━━━━━ Exercise input
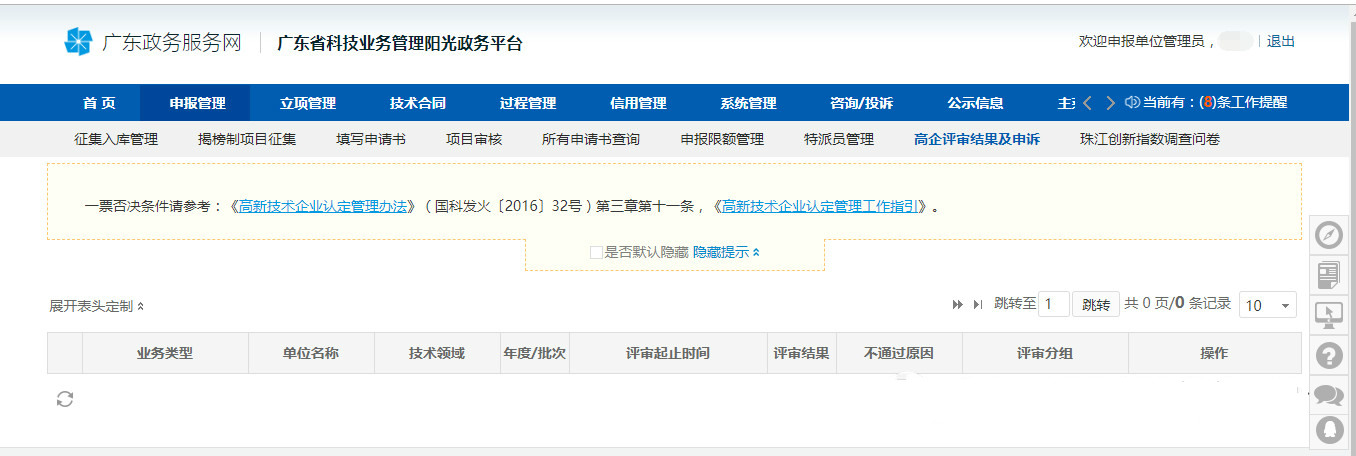Collapse the notice via 隐藏提示
The width and height of the screenshot is (1356, 456).
[726, 253]
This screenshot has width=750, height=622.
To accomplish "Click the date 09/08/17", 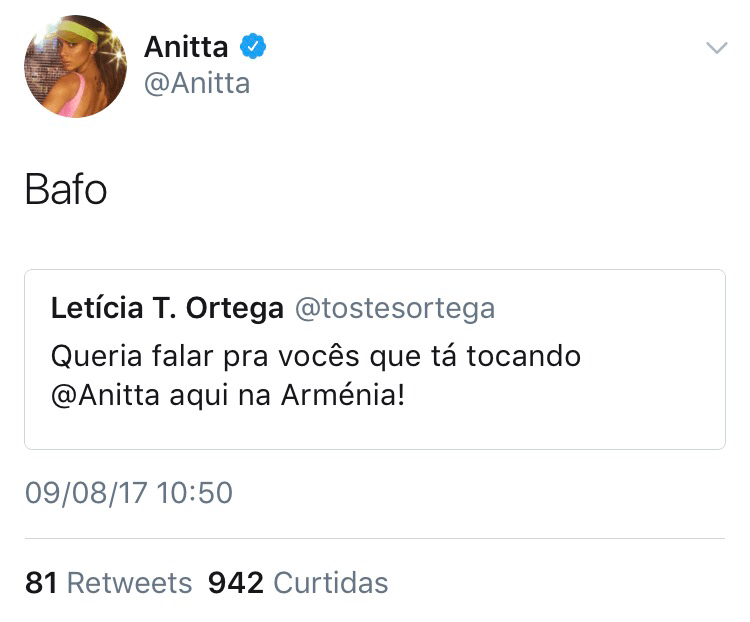I will click(84, 492).
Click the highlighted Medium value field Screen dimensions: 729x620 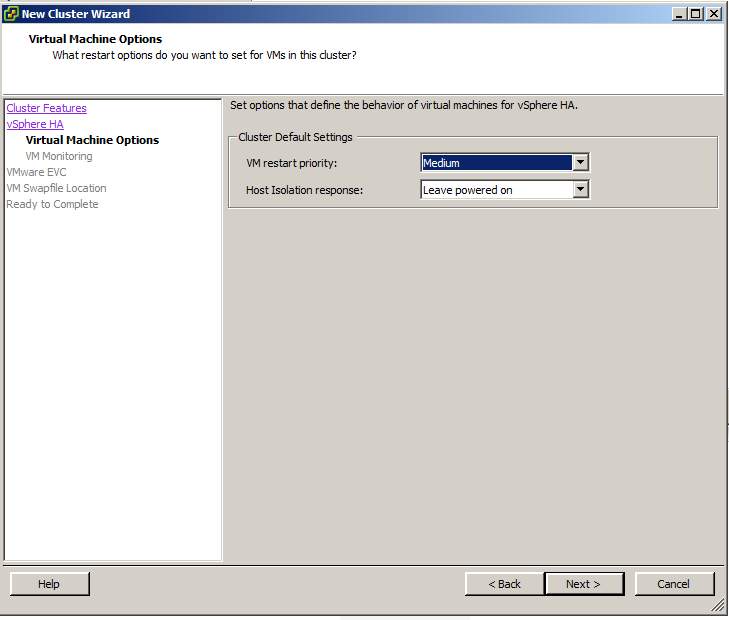496,163
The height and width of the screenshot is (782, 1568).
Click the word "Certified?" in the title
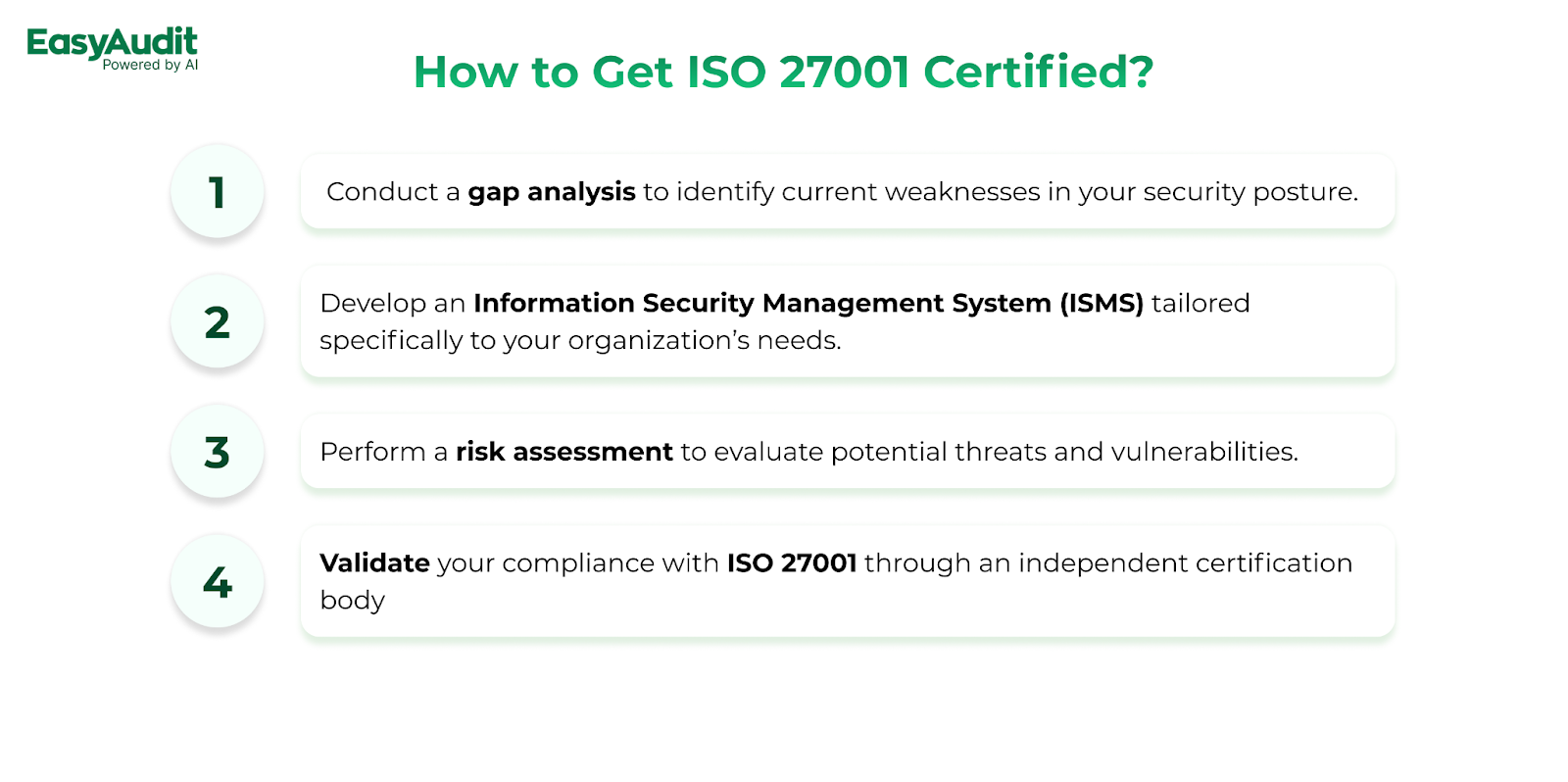click(x=1039, y=73)
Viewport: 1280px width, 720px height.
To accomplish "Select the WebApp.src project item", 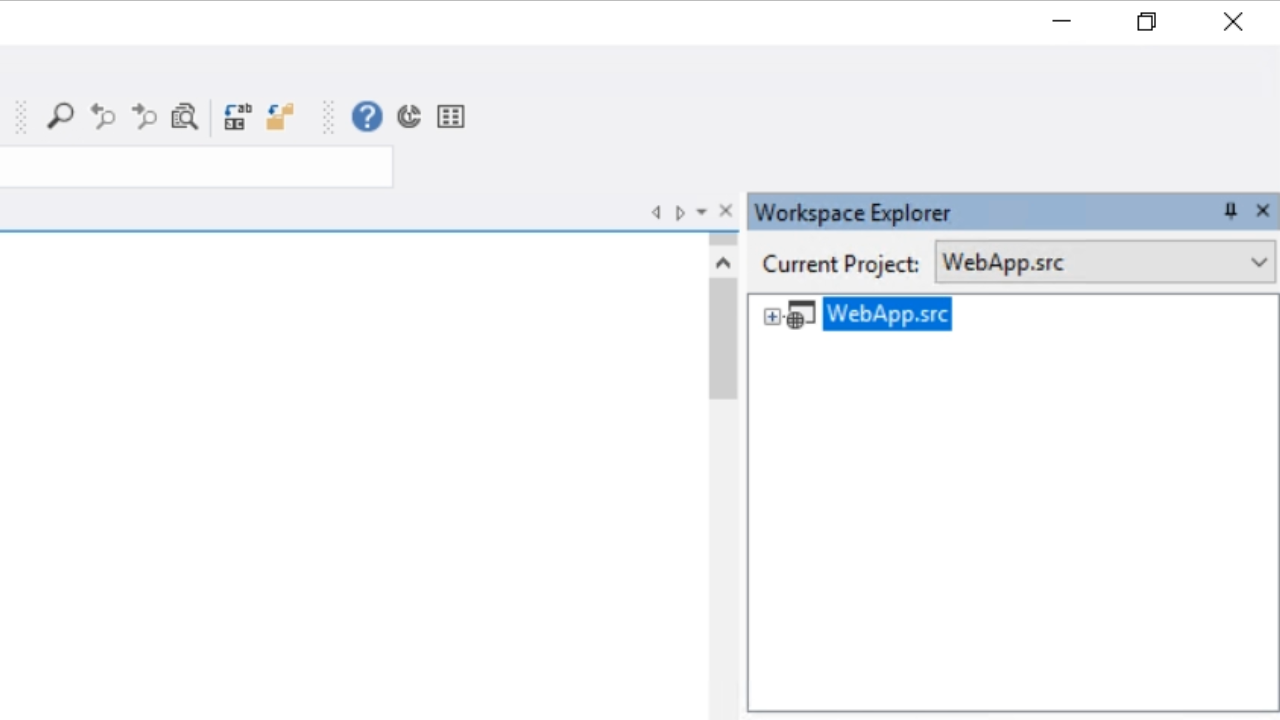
━━━━━━━━━━
Task item :: Every line from the one holding "Viewport: 1280px width, 720px height." through the end of the records above must be reproduced verbatim, pictures excepted.

Exercise output ::
Viewport: 1280px width, 720px height.
To accomplish "Select the WebApp.src project item", 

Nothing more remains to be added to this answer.